◆ Assigned task A
In the article on Ohio's lethal injection dosage, rewrite the paragraph beginning "But starting with the next execution" as a short bulleted list that keeps its main facts.
◆ Assigned task B
Continue the article on Ohio's lethal injection dosage from the point where it ends.

◆ Text segment
+ + + + + + +

Ohio to increase dosage of lethal injection drugs to allay 'concerns' from last execution

BY JIM PROVANCE
BLADECOLUMBUS BUREAU CHIEF

COLUMBUS — The state of Ohio today said it will increase the dosage of the unique two-drug regimen it uses to carry out executions.

Following an internal review of the process used to execute Dennis McGuire in January, the Ohio Department of Rehabilitation and Correction said it remains confident that the current protocol led to a “humane and constitutional execution.”

But starting with the next execution set for Arthur Tyler, of Cuyahoga County, on May 28, the intravenous dosage of midazolam, a sedative, will be increased five times while the dose of hydromorphone, a potent painkiller, will be increased by 20 percent, both to 50 milligrams.

The department said it “sees no reason not to increase the dosage levels to reaffirm that the drugs will, without doubt, cause profound general anesthetic and ventilatory depressant effects, consistent with the prior testimony and declaration of McGuire’s expert…and consistent with the prior testimony and declarations of DRC’s expert witness…”

+ + + + + + +

◆ Entries shown
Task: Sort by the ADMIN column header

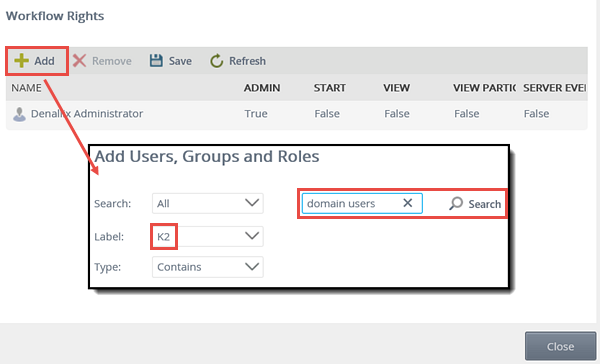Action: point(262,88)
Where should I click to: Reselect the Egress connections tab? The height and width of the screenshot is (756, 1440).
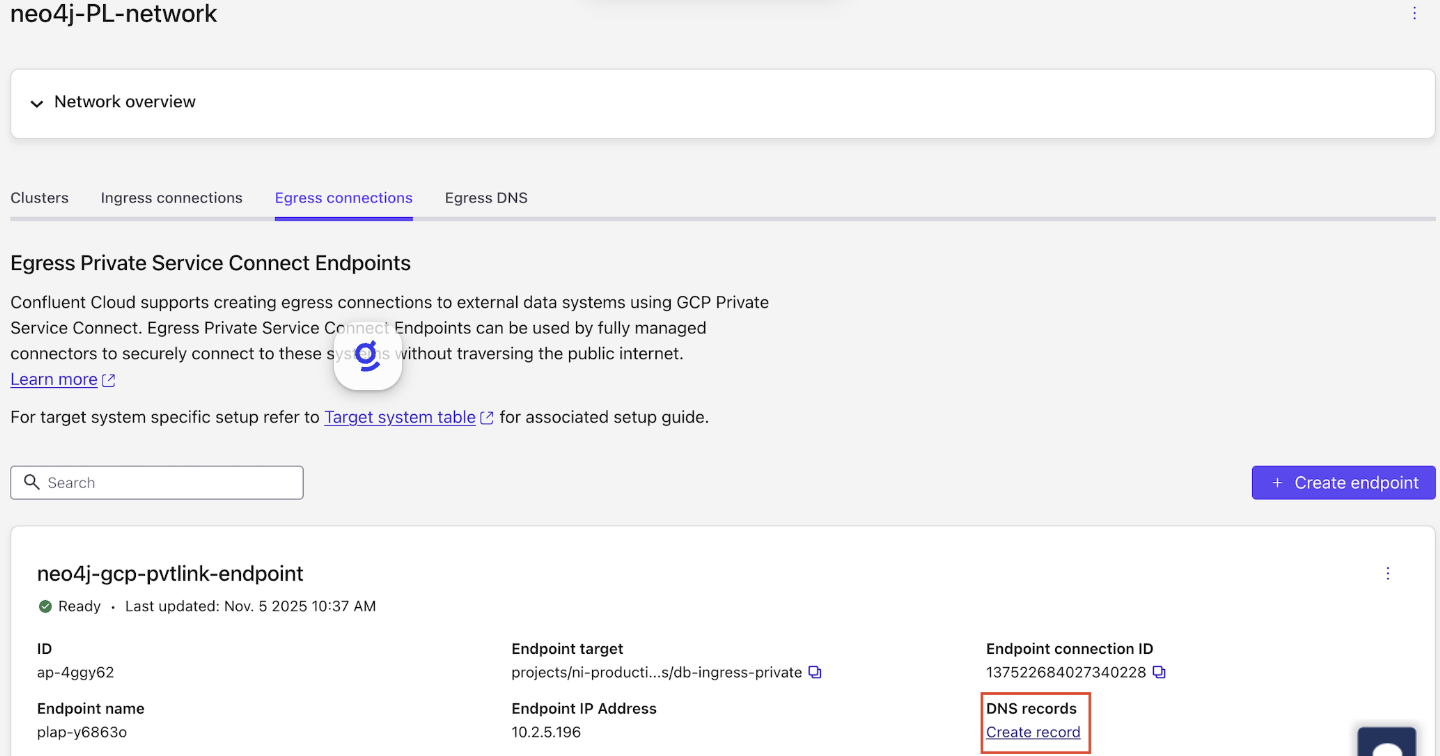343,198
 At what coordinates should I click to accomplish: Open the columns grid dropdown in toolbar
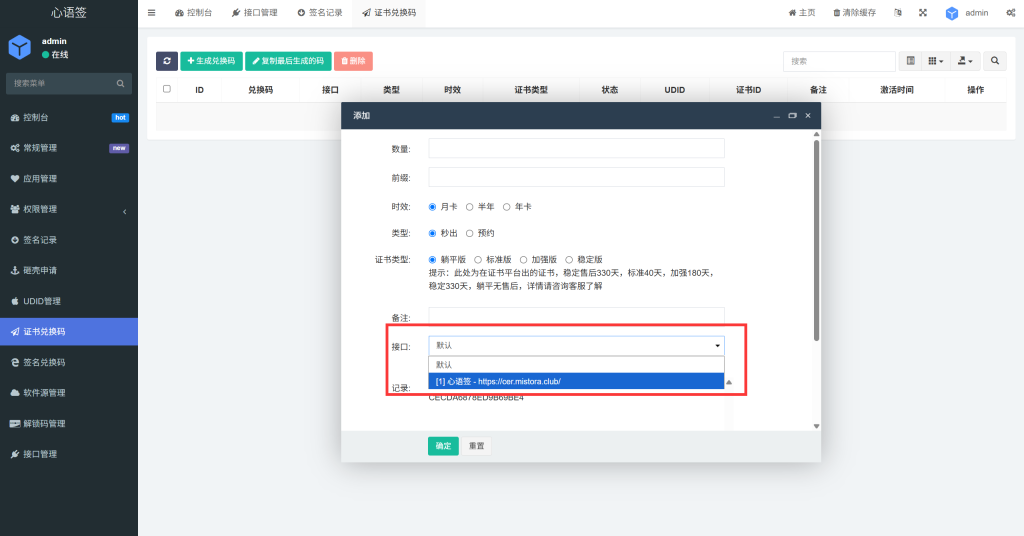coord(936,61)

+ + + + + + +

◆ Written reply A
- The change begins with the next execution, set for Arthur Tyler of Cuyahoga County on May 28.
- The intravenous dose of midazolam, a sedative, will be increased five times, to 50 milligrams.
- The dose of hydromorphone, a potent painkiller, will be increased by 20 percent, also to 50 milligrams.

◆ Written reply B
Ohio faced a shortage of its preferred drug, the powerful barbiturate pentobarbital, because its European manufacturer objects to its use in executions. After it couldn’t find a compounding pharmacy to replicate the drug, Ohio became the first state to fall back on a new two-drug backup combination with the lethal injection of McGuire, 53.

Witnesses described McGuire as gasping for air and making loud snorting sounds during the 25 minutes after the drugs began to flow. His Dayton family has sued the state, arguing that Ohio’s execution method constituted “cruel and unusual punishment.”

The state’s review, however, found that the protocol was carried out as planned.

“…DRC believes that the two drugs used in the McGuire execution had their intended effect and that McGuire did not experience any pain or distress,” reads the report. “The massive doses of drugs given to McGuire rendered him unconscious before any of the irregular bodily movements were observed. The bodily movements that were observed were consistent with the effects of the drugs, his obesity and other body characteristics, and involuntary muscle contractions associated with the ending of respiratory function.

“There is no evidence that McGuire experienced any pain, distress or anxiety,” states the report. “DRC therefore remains confident in its belief that the McGuire execution was carried out consistent with DRC’s policies and constitutional requirements.”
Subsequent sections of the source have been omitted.